Consigne =>
Remplacez « screenshot » par « image » dans toutes les lignes ci-dessous sans rien modifier d'autre, et laissez les images hors de votre réponse.

━━ Données à utiliser ━━

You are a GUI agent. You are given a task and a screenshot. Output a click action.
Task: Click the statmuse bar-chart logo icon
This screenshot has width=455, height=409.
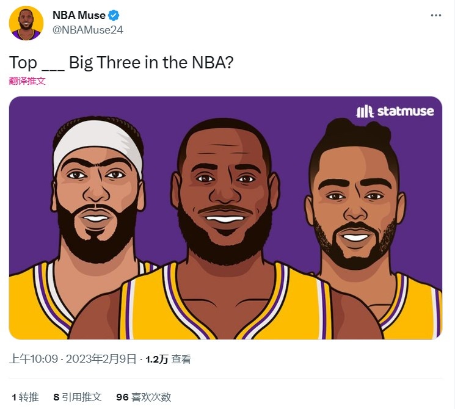click(365, 110)
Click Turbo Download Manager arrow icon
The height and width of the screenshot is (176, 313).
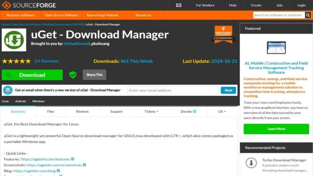click(x=251, y=163)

━━━

Réponse =>
You are a GUI agent. You are given a task and a image. Output a click action.
Task: Click the statmuse bar-chart logo icon
This image has width=455, height=409.
click(365, 110)
Click Turbo Download Manager arrow icon
The height and width of the image is (176, 313).
click(x=251, y=163)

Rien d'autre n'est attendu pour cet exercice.